Y quienes dicen que el inconveniente de quedar fuera de la Unión Europea resulta inocuo y fácilmente reversible, mienten. No será así, porque las normas de la Unión resultan diáfanas. El territorio segregado se sitúa automáticamente fuera de la UE y un eventual reingreso quedará al albur de una nueva negociación, con el apoyo necesariamente unánime de todos los países miembros. Y hay muchos países en la Unión que no se apresurarán a premiar las estrategias secesionistas, en atención a su propia realidad territorial.La salida de la UE conlleva levantar fronteras, establecer aranceles y utilizar pasaportes para viajar de Barcelona a Zaragoza, a Burdeos o a Munich. Estar fuera de la Unión supondrá para las empresas catalanas perder la ventaja del mercado común, y supondrá para la sociedad catalana renunciar al cosmopolitismo y la riqueza cultural que conlleva la libre circulación de los europeos en el territorio común. Desde luego que es importante, y negar su importancia es engañar.

La profundización de la democracia no pasa por el engaño del “derecho a decidir”. Todos decidimos cada día. Los catalanes también. En el marco de las competencias y los procedimientos que establece el ordenamiento jurídico del que nos hemos dotado democráticamente, como ha de ser en un Estado de Derecho. Lo que el independentismo camufla como el “derecho a decidir” no es sino el ejercicio de la autodeterminación y el soberanismo para una parte concreta del territorio español. ¿O es que van a reivindicar también el derecho de un municipio leridano a decidir su independencia de Cataluña? ¿O van a reconocer el derecho de un ciudadano barcelonés a decidir si paga o no paga impuestos a la Generalidad? Arrogarse la capacidad de decidir la propia soberanía ya es un ejercicio de soberanismo. La defensa de la independencia es una ideología legítima. El engaño y la manipulación no lo son.

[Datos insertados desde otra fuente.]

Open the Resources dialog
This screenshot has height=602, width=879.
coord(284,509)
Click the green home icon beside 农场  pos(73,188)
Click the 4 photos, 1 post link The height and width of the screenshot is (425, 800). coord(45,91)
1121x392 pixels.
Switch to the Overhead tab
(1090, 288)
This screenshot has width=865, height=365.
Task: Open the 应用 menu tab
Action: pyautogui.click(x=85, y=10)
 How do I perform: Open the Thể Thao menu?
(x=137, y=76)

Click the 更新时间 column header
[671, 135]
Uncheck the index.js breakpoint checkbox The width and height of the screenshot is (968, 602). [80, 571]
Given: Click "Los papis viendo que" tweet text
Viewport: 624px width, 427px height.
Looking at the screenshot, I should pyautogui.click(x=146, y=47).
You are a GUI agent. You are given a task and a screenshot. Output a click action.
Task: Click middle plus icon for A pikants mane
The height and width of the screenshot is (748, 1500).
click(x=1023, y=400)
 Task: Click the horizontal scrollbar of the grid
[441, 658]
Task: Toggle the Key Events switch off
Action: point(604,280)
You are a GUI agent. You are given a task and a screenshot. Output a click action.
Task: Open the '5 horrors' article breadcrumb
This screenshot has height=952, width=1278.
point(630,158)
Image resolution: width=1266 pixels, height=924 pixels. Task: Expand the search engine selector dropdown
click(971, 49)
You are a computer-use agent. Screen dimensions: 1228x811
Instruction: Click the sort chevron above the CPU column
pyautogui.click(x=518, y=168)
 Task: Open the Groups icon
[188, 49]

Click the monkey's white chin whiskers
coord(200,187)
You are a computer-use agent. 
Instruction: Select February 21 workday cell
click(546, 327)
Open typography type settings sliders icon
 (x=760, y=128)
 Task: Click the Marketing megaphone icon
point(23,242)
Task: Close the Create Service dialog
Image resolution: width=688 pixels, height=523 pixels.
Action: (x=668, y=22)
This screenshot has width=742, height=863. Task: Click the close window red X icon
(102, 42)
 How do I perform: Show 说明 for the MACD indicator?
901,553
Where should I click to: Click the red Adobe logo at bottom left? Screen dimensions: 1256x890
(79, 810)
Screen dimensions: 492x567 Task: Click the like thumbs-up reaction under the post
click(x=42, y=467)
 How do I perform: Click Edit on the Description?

No cabe negar, sin embargo, que existen problemas objetivos de encaje institucional entre Cataluña y el conjunto de España. Tampoco pueden obviarse los problemas subjetivos del desencuentro emocional que algunos vienen sembrando con éxito desde hace tiempo. Hemos de reconocer que han sido eficaces en el fomento de la desconfianza mutua. Hay que solucionar estos problemas. Desde el PSOE se ha propuesto el acuerdo para reformar la Constitución en clave federal y redefinir las condiciones de la convivencia. Se trata de una oferta razonable, que no merece el desprecio como respuesta. Pero con todo, sin quererlo, el desprecio puede admitirse. El engaño no.